Однако топливо, необходимое для всей этой работы, начинало портить Боуи жизнь. Часто обращаясь к традиционному и питательному «завтраку музыканта», Боуи создавал потрясающую музыку, но одновременно приближался к краю бездны. В ряду «немузыкальных источников влияния» Боуи наркотики занимали значительное место.
— Я употреблял их не из гедонизма, — объясняет он. — На самом деле я не так уж много тусовался. Закинуться и пойти в клуб — я очень редко так делал. Я только работал. Я работал много дней подряд, не отвлекаясь на сон. Это не был радостный, эйфорический процесс. Я доводил себя практически до помешательства. В полной мере это началось в период Diamond Dogs, и затем это была, как сказал бы Трент Резнор, «спираль, ведущая вниз»…
Выходом из этой спирали отчасти оказалась Германия, а отчасти — свободомыслие Брайана Ино, бывшего синтезаторного гения Roxy Music. Пока Боуи проходил через свои смертельно опасные личностные кризисы, некоторые музыканты в Германии работали над музыкой, которая повлияет на звучание великолепных пластинок Low и Heroes и станет для Боуи началом новой жизни.
— Думаю, их влияние на меня касалось образа мышления, — говорит Боуи. — Важен был их угол зрения. Если послушать Low, Heroes или Lodger, я бы сказал, что на этих альбомах очень мало влияния Kraftwerk. Там скорее так: «Вот новая вселенная, в которой можно существовать. Что я найду, если отправлюсь в эту вселенную?»
В Британии панк давал волю своим чувствам разочарования и неудовлетворенности и затем развился в новую волну, а Дэвид Боуи, честно говоря, этого не замечал — он был по уши в своей новой германской вселенной.

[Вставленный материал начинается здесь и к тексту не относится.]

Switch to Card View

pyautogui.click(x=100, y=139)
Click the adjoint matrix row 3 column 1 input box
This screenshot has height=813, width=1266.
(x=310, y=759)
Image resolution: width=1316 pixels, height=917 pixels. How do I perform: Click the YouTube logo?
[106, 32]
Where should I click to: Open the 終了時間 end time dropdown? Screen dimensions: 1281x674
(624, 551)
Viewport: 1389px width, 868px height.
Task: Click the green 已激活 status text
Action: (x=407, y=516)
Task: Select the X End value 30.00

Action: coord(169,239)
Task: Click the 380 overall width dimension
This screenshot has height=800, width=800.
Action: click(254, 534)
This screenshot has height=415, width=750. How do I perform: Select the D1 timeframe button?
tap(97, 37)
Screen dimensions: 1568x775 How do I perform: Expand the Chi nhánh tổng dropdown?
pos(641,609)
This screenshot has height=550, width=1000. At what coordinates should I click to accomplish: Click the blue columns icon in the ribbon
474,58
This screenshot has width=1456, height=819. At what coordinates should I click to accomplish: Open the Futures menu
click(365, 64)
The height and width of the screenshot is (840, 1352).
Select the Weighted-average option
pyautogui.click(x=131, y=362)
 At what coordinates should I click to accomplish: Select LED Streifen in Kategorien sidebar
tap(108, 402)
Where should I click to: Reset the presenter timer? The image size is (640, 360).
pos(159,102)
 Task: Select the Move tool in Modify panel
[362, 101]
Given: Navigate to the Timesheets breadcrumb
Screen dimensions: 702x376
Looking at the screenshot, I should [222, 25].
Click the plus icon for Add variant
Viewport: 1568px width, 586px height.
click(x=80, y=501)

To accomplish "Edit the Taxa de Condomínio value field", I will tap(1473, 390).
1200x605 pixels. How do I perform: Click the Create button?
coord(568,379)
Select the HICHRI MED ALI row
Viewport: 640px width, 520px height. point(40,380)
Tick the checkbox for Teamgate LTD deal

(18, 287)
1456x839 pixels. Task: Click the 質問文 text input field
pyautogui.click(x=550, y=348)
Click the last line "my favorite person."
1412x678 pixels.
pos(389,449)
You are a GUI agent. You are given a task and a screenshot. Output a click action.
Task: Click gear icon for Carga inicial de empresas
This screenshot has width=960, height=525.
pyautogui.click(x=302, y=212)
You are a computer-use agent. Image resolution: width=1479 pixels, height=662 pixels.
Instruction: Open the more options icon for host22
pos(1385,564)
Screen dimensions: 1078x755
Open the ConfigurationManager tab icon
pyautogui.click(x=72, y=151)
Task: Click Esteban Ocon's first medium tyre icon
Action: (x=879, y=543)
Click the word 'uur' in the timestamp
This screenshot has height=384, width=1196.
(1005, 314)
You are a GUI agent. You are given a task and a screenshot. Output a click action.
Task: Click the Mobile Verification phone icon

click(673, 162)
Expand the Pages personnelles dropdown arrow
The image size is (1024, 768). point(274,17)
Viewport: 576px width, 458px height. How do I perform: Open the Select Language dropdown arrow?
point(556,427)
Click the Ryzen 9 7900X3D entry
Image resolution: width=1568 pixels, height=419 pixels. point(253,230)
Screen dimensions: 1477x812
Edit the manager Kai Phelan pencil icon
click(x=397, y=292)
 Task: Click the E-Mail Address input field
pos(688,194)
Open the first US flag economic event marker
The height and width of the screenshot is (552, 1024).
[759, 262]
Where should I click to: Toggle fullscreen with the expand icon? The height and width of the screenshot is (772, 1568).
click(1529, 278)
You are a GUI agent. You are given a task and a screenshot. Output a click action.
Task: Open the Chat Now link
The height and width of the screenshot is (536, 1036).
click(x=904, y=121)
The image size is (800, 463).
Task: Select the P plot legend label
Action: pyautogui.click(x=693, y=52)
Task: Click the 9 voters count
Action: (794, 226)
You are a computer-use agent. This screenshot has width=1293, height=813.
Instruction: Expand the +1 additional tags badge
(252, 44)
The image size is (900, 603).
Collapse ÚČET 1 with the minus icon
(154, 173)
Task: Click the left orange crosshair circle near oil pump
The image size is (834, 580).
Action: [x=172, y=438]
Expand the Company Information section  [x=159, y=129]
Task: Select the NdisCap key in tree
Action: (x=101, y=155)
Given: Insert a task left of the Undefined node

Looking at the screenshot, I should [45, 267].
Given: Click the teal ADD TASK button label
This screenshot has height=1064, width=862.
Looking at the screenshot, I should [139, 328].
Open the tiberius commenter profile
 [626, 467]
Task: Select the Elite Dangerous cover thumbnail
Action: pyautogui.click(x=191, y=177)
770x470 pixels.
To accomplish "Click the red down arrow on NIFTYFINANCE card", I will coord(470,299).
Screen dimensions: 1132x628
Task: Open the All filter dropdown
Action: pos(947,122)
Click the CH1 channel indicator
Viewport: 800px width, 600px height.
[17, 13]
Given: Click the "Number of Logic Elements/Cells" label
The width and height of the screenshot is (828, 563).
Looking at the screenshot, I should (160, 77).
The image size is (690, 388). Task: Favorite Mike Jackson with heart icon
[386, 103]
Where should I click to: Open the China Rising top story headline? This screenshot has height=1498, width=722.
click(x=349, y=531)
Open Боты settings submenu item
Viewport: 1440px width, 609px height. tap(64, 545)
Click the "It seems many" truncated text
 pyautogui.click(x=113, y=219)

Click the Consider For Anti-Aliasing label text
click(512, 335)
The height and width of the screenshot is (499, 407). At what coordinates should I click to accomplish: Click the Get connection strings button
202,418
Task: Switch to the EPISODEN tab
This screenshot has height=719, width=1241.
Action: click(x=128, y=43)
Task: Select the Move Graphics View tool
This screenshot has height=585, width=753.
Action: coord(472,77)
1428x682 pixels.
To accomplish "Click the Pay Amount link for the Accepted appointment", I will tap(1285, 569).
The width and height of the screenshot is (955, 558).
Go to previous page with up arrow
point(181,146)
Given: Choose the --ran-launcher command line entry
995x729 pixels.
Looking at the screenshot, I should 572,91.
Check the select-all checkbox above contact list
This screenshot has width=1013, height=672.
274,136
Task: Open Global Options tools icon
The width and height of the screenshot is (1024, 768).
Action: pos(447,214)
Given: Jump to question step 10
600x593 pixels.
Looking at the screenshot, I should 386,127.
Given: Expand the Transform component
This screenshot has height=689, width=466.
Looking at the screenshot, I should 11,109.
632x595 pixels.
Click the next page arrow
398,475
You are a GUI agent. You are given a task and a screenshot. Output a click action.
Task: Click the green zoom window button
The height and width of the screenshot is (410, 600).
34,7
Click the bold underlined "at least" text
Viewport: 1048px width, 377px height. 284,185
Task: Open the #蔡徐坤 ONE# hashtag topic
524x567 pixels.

— Этот период был очень странным для меня — примерно с 1975 года, когда, кажется, панк становился важным явлением в Англии, — говорит он. — Я к тому времени был практически в своей тихой заводи — я жил в Германии и был под мощным воздействием немецкой электроники. Я, наверное, не осознавал важность панка и его влияния в Англии.
— Я был настолько поглощен студией Конни Планка и всеми этими ребятами из Дюссельдорфа — теперь это выглядит почти как результат панка. Когда я вернулся в Америку около 1980 года, я увидел поднятые панком волны, но было странно, что… Я пропустил его. Я действительно пропустил панк. Это было очень странно. Я в то время был в нестабильном состоянии, и у меня был очень ограниченный взгляд. У меня не было периферийного зрения.
Новая музыка, которую Боуи делал при поддержке Ино (чья роль была неформальной и заключалась в том, чтобы «делать процесс веселым»), не только оказалась в числе лучших работ в его карьере, но и фактически излечила его ум и дух от 70-х.